■ **待解问题**:
从含有“Check the Demo Survey checkbox”的那一行到记录末尾（两端都算在内），把这些行重写一遍，将“Demo Survey”改为“Test Survey”，其余一概不变。答案中不要放图片。

■ **所给数据**:
-*-
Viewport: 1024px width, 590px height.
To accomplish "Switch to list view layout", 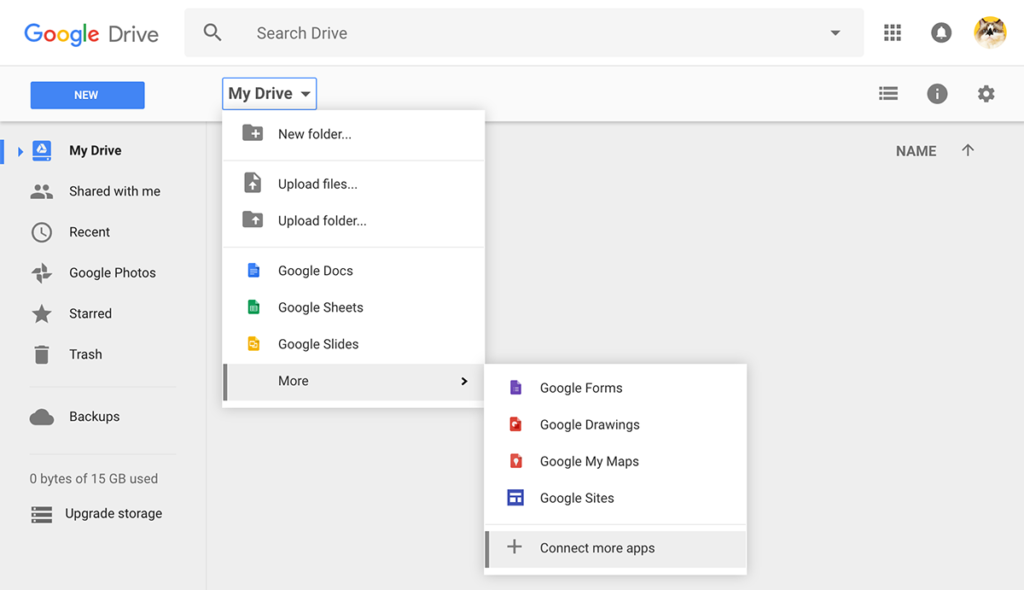I will pyautogui.click(x=888, y=93).
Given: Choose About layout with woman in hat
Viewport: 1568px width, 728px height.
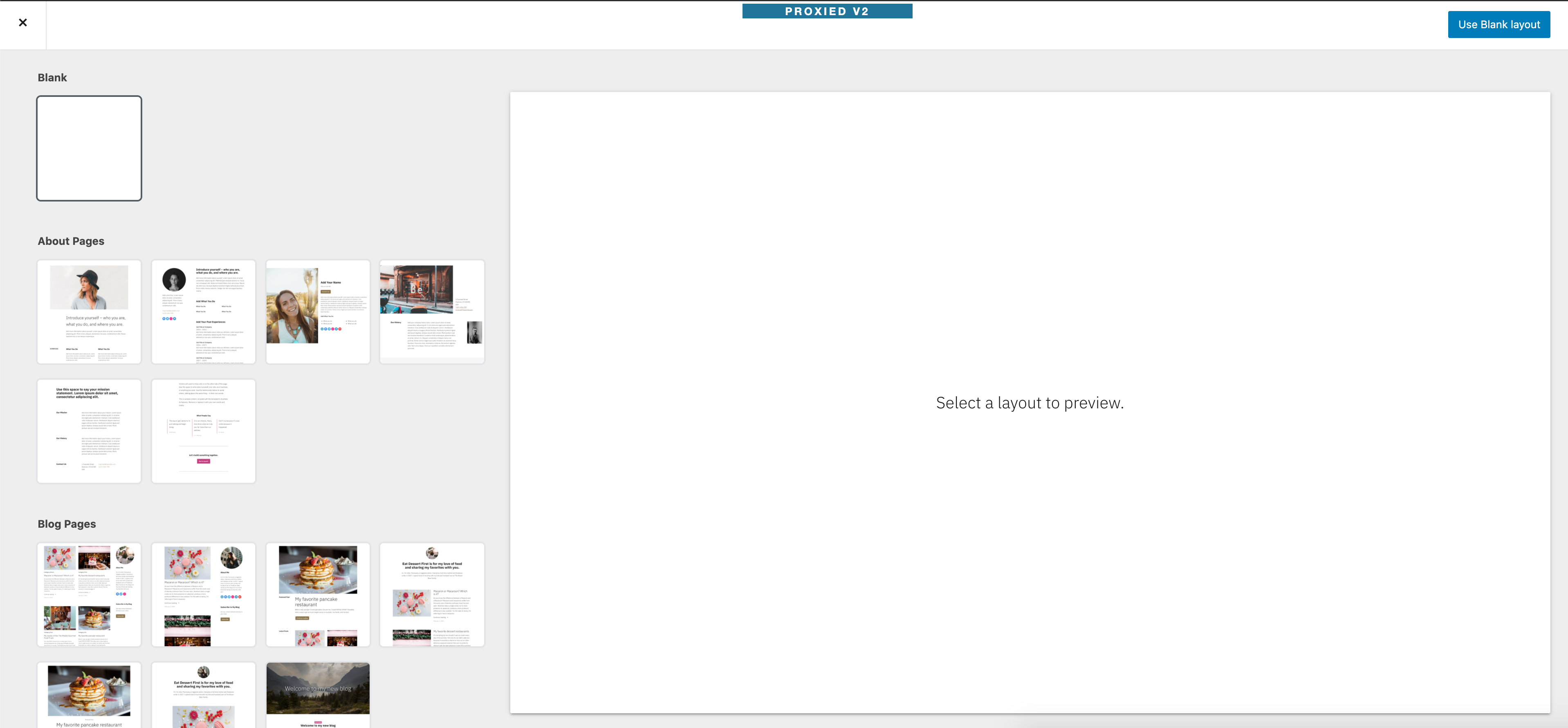Looking at the screenshot, I should (x=89, y=311).
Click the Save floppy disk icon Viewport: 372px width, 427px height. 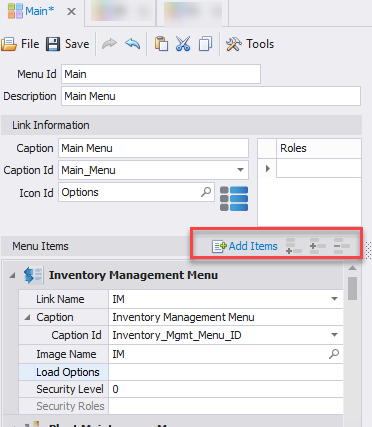pyautogui.click(x=53, y=44)
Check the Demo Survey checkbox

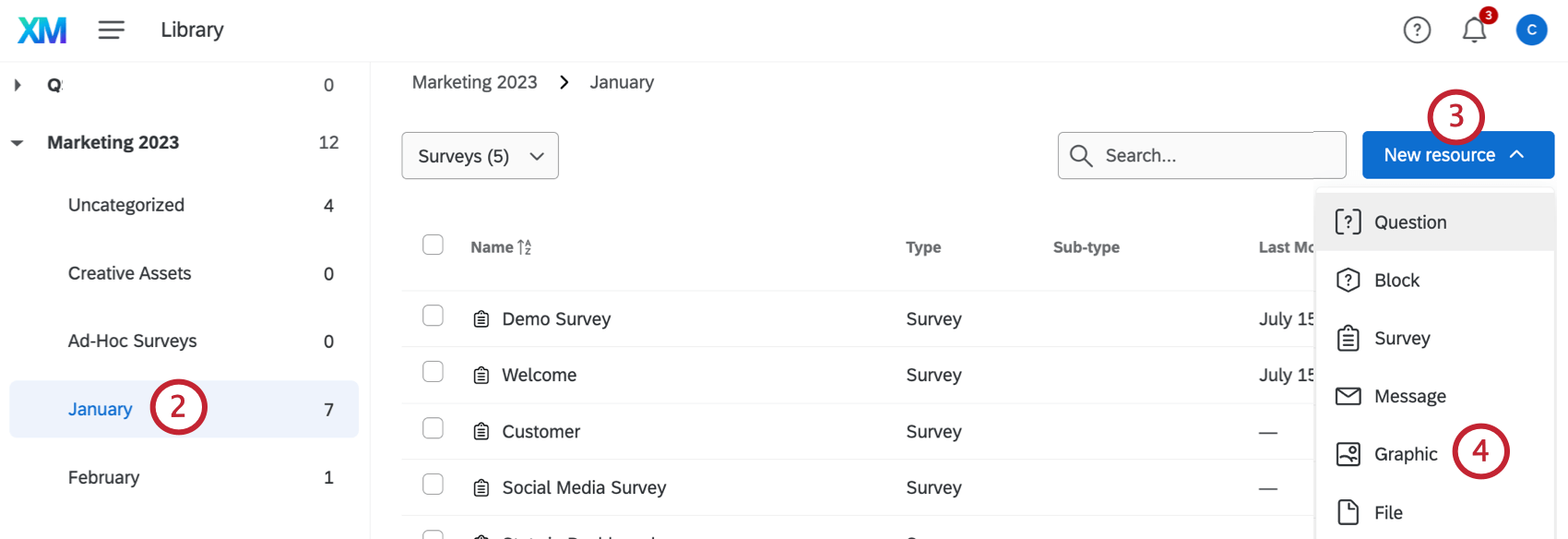433,316
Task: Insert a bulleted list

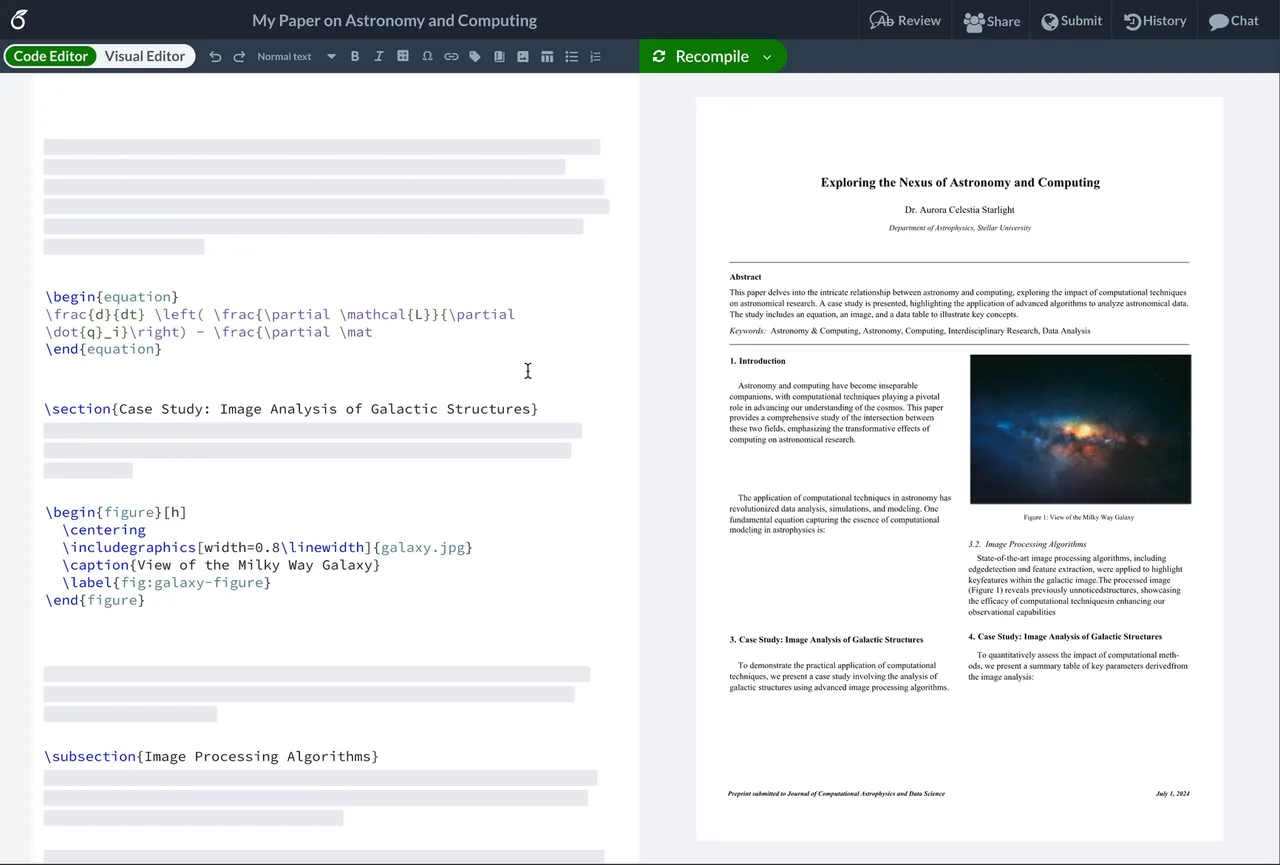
-*-
■ **参考解答**:
Check the Test Survey checkbox

433,316
Task: Insert a bulleted list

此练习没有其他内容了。